Por fortuna, en la época en que Cristian empezaba a vivir y a crecer en Padilla, el municipio no fue afectado directamente por la guerra, opuesto destino que sí vivieron otras poblaciones cercanas como Corinto, esto permitió que la tranquilidad del casco urbano pudiera dar libertad a los jóvenes para divertirse, para jugar y para soñar.

Foto: Colprensa. Junio de 2018.

El orgullo del profesor Willington

El profesor Willington siente gran alegría al saber que los valores que inculca a sus muchachos en el fútbol no son algo en vano, para él, Cristian Zapata es un gran ejemplo.

“Me hace feliz saber que pude aportar en la formación de Cristian, el respeto que siempre mostró por sus compañeros es algo enorme, siempre me ha gustado formar personas y creo que lo logré con Zapata, nunca lo vi discutir con alguien, a pesar de las diferencias en el terreno de juego nunca agredió a un jugador y eso es algo que aún vemos en sus partidos”, asegura.

Los sueños de Willington Micolta Ortiz, uno de los primeros técnicos de fútbol que tuvo Cristian Zapata, seguirán enfocados en la formación de niños futbolistas.

Así como Cristian soñaba con tener un carro o una moto, para ayudar a su familia a transportarse en la región y ser un jugador profesional, su historia es ejemplo para los nuevos talentos de Padilla Cauca.
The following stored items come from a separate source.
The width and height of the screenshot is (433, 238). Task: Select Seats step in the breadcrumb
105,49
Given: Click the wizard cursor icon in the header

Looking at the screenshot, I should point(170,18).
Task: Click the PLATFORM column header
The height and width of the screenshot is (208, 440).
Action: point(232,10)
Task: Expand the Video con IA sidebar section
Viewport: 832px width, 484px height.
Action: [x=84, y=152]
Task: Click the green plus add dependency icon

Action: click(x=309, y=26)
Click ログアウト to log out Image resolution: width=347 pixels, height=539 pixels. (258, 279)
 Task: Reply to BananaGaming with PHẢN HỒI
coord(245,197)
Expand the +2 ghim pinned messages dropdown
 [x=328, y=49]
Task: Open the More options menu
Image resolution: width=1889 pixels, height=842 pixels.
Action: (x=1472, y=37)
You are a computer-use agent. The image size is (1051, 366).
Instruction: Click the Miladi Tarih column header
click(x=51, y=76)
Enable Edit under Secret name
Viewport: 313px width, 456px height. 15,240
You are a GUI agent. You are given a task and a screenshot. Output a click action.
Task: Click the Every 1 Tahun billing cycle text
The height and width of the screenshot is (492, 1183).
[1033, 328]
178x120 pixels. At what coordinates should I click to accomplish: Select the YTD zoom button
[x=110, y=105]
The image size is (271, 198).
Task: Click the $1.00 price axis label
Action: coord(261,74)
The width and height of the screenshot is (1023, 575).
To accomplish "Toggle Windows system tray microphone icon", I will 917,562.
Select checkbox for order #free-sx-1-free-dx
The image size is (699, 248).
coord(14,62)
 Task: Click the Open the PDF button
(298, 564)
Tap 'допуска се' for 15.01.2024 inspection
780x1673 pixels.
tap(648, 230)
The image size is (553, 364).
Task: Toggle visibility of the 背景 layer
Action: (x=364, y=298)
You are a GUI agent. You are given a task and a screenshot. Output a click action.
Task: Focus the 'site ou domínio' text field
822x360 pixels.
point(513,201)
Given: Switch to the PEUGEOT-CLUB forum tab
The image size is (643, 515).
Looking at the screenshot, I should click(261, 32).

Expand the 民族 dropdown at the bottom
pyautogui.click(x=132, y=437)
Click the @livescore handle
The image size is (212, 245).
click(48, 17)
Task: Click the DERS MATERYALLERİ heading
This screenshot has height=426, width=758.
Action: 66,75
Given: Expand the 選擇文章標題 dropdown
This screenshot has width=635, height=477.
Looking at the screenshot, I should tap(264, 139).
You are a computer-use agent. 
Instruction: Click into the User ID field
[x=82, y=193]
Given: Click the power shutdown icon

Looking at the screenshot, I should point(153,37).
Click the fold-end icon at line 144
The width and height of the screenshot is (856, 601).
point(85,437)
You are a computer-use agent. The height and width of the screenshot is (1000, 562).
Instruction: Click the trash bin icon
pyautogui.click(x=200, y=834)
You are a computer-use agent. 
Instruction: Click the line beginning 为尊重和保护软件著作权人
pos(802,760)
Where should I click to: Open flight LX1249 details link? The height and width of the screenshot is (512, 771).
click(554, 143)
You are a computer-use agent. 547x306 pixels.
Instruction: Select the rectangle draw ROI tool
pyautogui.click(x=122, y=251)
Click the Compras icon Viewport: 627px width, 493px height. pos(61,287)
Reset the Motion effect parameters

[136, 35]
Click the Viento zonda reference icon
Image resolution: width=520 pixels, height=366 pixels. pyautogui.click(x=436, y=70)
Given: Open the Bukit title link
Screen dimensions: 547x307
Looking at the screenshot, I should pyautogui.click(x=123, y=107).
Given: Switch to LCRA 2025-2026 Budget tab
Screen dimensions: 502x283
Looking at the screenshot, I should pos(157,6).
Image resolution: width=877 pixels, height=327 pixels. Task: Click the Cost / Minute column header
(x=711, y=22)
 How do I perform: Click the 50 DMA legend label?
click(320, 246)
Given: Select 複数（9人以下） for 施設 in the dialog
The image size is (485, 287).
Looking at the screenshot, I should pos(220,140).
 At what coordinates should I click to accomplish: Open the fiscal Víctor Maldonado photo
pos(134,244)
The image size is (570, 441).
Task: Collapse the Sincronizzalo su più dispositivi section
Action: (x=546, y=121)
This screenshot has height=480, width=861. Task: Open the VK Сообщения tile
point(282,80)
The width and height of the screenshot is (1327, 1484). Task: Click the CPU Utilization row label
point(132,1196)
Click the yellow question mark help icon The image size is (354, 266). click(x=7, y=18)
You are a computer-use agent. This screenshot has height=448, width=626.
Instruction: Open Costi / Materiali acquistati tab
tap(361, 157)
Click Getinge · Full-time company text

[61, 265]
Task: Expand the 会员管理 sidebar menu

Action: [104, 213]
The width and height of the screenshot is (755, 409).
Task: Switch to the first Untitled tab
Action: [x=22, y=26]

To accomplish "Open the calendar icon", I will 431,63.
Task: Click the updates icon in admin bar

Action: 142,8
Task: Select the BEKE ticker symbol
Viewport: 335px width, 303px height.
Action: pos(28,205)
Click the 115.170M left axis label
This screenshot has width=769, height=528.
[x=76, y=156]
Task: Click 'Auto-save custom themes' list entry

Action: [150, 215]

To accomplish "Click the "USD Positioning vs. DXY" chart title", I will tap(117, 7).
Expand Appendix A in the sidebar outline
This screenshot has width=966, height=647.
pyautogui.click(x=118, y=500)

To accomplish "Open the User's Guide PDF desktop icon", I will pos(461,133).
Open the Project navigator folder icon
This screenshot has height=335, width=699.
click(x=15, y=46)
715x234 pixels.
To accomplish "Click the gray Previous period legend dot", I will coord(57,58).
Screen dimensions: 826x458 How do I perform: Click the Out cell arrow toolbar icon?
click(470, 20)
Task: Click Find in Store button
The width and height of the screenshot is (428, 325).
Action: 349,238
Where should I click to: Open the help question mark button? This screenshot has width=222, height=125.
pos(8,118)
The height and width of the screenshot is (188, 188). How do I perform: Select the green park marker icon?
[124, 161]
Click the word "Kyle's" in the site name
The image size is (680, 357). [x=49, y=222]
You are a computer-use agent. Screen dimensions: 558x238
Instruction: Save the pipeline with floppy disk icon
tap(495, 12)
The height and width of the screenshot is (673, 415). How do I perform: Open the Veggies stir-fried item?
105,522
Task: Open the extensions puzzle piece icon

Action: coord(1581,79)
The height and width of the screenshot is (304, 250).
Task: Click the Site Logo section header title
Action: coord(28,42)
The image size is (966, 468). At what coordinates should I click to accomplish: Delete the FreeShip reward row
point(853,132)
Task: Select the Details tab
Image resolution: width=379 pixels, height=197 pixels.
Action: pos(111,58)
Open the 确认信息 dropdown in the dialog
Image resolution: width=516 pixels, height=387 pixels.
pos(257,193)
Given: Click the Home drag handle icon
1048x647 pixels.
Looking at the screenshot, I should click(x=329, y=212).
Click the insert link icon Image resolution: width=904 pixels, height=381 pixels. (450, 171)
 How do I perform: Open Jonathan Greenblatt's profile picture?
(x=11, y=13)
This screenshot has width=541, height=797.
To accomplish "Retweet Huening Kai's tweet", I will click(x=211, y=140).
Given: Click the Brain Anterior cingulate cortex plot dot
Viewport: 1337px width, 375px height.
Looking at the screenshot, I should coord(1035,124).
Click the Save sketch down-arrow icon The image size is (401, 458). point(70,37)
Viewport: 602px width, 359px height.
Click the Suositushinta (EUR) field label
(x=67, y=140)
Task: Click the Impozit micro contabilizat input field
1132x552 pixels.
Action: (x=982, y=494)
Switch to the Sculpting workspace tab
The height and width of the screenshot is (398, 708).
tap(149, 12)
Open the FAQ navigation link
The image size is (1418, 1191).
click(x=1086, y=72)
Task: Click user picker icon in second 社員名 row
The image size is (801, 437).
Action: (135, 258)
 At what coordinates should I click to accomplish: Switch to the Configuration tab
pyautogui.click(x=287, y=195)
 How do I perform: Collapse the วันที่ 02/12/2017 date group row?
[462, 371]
Esa dedicación que siempre tuvo este joven fue la que lo llevó a dar los primeros pelotazos en la cancha La Bombonera de Padilla. Allí dio su primer salto al fútbol profesional colombiano con el Deportivo Cali en 2004, un salto y un debut tan seguro que marcaría un camino de tierras caucanas a Italia, llegando a conformar el Udinense en el 2005.

El sueño se siguió consolidando con su paso al Ac Milán, su equipo actual y el que le da la oportunidad de hacer parte de los jugadores que están ahora en Rusia representando a Colombia en la Copa Mundial 2018.